The Spare Room – Helen Garner (2008)

The Spare Room book cover

This is a short spare novel (novella?) about some big questions in life regarding friendship. Where does your responsibility end with a dying friend who comes to stay with you? Where are your boundaries? And where are hers?

Garner has written a small novel (lengthwise – 175 pp) that packs a powerful punch. Helen has Nicola, a friend, to stay at her home whilst Nicola undergoes questionable cancer treatments that are expensive, hard to take, and unproven.
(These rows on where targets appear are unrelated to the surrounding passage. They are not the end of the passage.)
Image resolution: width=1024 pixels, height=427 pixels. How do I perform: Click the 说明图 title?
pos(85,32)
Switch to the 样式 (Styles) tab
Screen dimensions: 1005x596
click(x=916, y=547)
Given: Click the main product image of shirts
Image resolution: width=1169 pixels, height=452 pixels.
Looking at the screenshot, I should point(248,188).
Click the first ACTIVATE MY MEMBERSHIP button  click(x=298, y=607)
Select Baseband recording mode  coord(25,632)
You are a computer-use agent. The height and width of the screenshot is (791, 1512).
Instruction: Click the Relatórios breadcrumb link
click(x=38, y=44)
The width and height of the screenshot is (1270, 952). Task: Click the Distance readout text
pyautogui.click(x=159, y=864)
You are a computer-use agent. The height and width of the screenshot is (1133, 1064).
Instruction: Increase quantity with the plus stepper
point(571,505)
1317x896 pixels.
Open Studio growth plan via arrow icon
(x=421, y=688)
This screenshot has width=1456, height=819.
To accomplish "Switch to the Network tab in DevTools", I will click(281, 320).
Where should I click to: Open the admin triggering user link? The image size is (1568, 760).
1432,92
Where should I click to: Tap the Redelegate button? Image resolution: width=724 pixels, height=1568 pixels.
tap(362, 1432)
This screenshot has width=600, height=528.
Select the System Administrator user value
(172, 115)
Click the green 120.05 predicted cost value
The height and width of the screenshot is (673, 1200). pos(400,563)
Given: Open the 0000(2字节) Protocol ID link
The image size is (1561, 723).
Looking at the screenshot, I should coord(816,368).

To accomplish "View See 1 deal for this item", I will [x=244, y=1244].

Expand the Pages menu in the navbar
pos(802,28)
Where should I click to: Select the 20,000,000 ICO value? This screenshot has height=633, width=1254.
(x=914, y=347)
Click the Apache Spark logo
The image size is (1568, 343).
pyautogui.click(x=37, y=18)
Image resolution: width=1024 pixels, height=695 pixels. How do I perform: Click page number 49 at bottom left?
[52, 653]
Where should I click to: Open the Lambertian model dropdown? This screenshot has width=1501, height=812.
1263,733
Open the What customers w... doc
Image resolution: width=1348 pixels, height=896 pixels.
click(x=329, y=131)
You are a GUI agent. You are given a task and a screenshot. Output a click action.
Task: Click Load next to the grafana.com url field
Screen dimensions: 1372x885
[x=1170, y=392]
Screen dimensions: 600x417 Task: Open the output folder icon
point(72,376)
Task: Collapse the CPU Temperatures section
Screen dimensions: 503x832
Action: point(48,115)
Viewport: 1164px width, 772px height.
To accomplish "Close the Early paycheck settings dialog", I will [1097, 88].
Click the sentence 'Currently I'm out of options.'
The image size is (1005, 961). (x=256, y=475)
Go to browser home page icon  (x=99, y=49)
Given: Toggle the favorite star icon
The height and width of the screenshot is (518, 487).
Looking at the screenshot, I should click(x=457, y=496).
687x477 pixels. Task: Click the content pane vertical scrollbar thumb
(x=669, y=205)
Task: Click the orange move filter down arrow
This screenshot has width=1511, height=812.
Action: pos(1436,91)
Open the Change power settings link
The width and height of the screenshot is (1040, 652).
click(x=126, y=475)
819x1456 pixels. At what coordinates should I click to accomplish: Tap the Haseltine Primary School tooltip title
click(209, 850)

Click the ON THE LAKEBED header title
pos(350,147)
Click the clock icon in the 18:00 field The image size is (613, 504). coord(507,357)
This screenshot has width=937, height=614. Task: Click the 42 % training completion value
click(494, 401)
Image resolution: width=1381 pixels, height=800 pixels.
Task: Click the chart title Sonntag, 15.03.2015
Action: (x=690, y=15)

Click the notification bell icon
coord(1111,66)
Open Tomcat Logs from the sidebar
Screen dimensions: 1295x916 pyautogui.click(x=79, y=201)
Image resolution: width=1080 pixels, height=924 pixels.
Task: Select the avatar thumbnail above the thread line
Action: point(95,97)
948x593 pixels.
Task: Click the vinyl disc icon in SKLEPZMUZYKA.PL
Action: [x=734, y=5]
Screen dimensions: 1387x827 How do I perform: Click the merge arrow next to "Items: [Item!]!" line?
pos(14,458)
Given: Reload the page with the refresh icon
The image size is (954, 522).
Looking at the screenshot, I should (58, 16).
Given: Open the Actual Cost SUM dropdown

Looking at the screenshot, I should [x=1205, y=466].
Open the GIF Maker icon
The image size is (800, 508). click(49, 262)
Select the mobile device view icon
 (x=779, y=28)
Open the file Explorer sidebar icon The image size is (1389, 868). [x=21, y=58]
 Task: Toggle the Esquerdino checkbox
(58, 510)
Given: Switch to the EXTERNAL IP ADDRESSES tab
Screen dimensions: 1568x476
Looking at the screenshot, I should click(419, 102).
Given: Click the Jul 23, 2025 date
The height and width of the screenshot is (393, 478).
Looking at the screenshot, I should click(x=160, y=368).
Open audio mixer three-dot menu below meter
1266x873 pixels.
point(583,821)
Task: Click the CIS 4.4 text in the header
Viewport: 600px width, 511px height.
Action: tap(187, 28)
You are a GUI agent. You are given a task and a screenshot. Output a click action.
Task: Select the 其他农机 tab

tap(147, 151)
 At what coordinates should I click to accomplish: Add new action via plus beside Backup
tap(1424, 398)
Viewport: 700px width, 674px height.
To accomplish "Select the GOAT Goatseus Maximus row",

During Nicola’s three-week stay, Helen sees her life turned upside down by her visitor and experiences a wide range of unexpected emotions from rage to tenderness as she cares for Nicola and her body ravaged by the “treatment” that she is receiving.

Reading this review so far, I think, makes this book sound horrendously sad – there are several such moments, but there are also moments of laughter, relief and a little girl who lives next door and comes to show Helen her newest flamenco dancing. This is more a story about friendship than anything. When a terminally ill and fairly distant friend comes to stay with you as you happen to live in the same town as the clinic, how much truth is ok? How do you tell your terminally ill friend that she is being irritating and difficult? How do you support her when she is in denial of how ineffective her treatments are? Is it your job to be brutally honest or do you let her keep that glimmer of hope even if you disagree with her choices?

This was a quick and intense read which has left me thinking and pondering what I would have done in a similar situation. The writing is succinct and without extra flourishes – perhaps reflecting how life’s priorities become pared down to the basics when you’re on the edge of dying. An unexpected ending finishes off this read. Good one.